Joel, having removed Tom's head, discovers a magnetic tapeworm about a gazillion feet long inside Tom's torso.

 Invention: 

Joel has invented a pipe with a smoke detector and fire extinguisher built right in so that you can't light it; it works every time but the last, when Joel has to look into the pipe and it squirts it with water and howls of laughter ensue. The Mads have developed "tongue puppets" and we get to see Dr. Erhardt's kisser up really close and a moist little rubber critter who looks a little too much like a French tickler pops out and Larry can't talk too well because his tongue is sticking out with a little rubber thingy on the end and, thank God, it's movie sign.

 Segment 2: 

Joel, Tom, and Crow present the biography of TV's Greg Brady from The Brady Bunch, inspired by the fact that one of the women in the film bears a disturbing resemblance to actor Barry Williams. Chilling.

 Segment 3: 

Crow has a flashback, in which Joel hooks up Gypsy's brain to Cambot, and we find out that the serene Gypsy has nothing in her subconscious thoughts but Richard Basehart and a dinner of ram chips. Ultimately we are left wondering why the hell this scene had to be a flashback at all, though this issue is never addressed.

 Segment 4: 

Having been programmed to replicate raw cotton, Gypsy gets a bit urpy and regurgitates not only bales of cotton, but saltwater taffy, paper towels, and a sort of embryonic Tom Servo. Crow sneaks in for a few bars of the Wiener Man song.

 Segment 5: 

Joel, at the behest of Tom and Crow, delivers an exegesis of the Goofy Guy, the Arnold Stang-like character in today's movie.

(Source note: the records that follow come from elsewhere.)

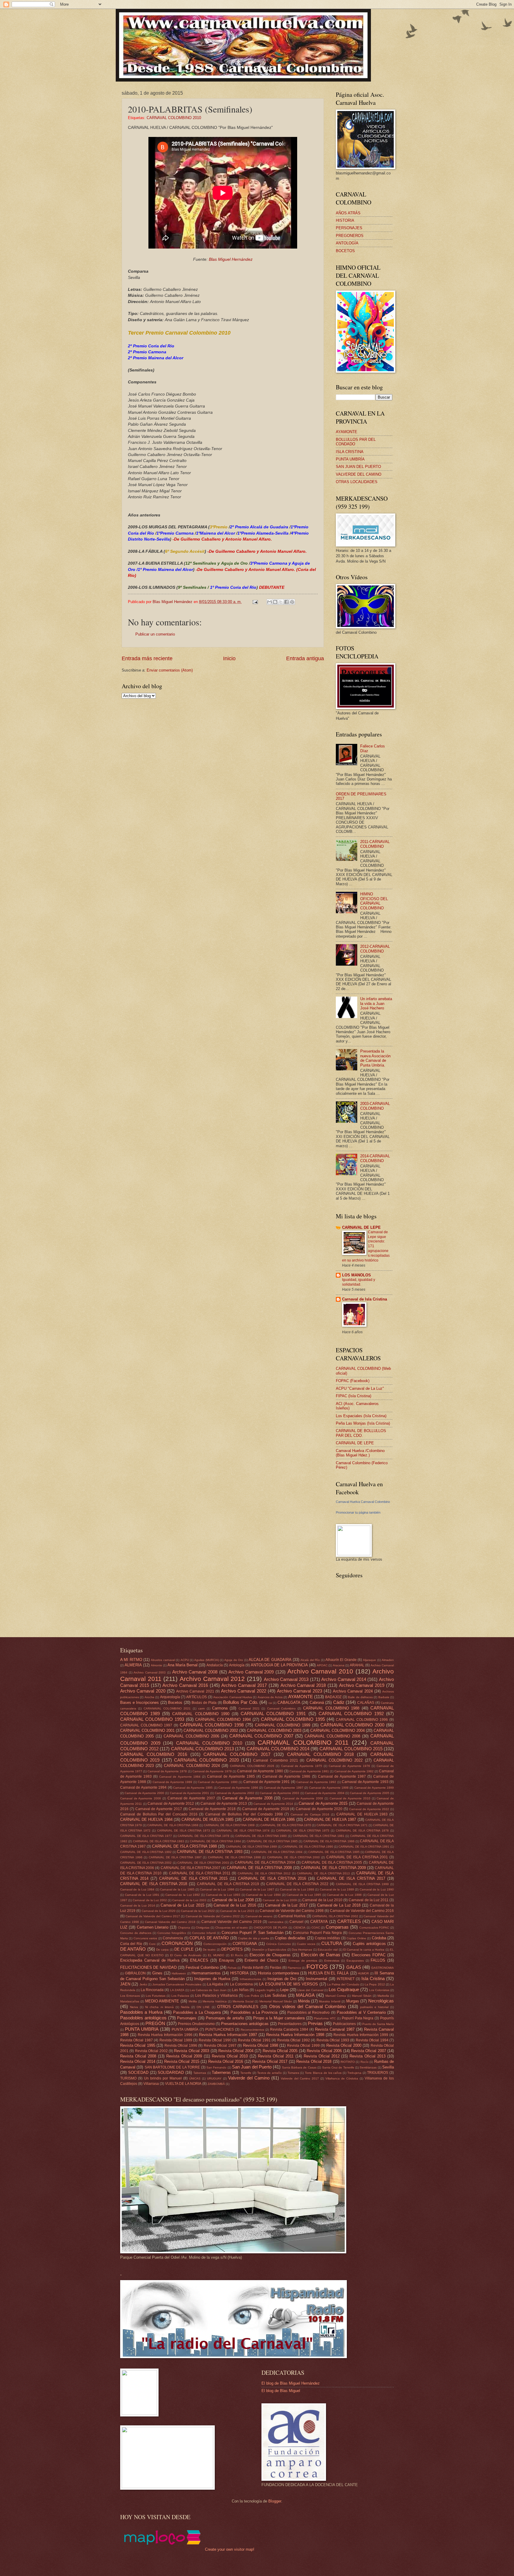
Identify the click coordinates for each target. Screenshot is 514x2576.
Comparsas (337, 1926)
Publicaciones (344, 2024)
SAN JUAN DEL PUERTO (358, 466)
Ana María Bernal (182, 1665)
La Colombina (241, 1984)
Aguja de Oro (233, 1660)
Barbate (383, 1697)
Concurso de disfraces (135, 1933)
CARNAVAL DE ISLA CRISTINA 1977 (146, 1835)
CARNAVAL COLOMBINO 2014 (278, 1748)
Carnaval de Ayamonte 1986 (286, 1776)
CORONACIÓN (177, 1943)
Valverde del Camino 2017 (300, 2078)
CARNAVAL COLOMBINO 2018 (320, 1754)
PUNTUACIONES (219, 2029)
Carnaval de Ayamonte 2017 (158, 1809)
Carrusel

However, instead of a valuable hermeneutical discourse, the guys put on goofy hats and glasses and gyrate a lot.

 Stinger: 

None.


Reflections

This show was the basis for our first negative review, from Gore Zone, a film magazine dedicated to the kind of movies in which people's heads explode like wood ticks and bloodied demon children are ripped from the loins of their usually naked hosts. In its Summer, Bloody Summer issue of September 1990, sandwiched between a review of Dead Pit and Inseminoid, was a capsule summation calling our show "the most insulting blow to (the Comedy Channel's ) viewership," and complaining about the fact that we talked over Eddie Cochran's only song in this movie. We can only apologize to the folks at Gore Zone, and hope that the Criterion Laser Disc Edition of Untamed Youth comes out soon, so they can experience the rich fullness of Eddie Cochran in complete silence and with rapt attention. Thank you, Gore Zone, for revealing our unseen faults. We're sorry for what we have done to you, and we will never ever talk over another movie again, ever.

On a personal note, I must admit to the world at large that I most loved the scenes in which Mamie Van Doren appears in a bra. It's just the whole gestalt of prison and Mamie and bras and, well, I'm sorry, call me sick, but it's just one of those things. Mamie looked really, really neat.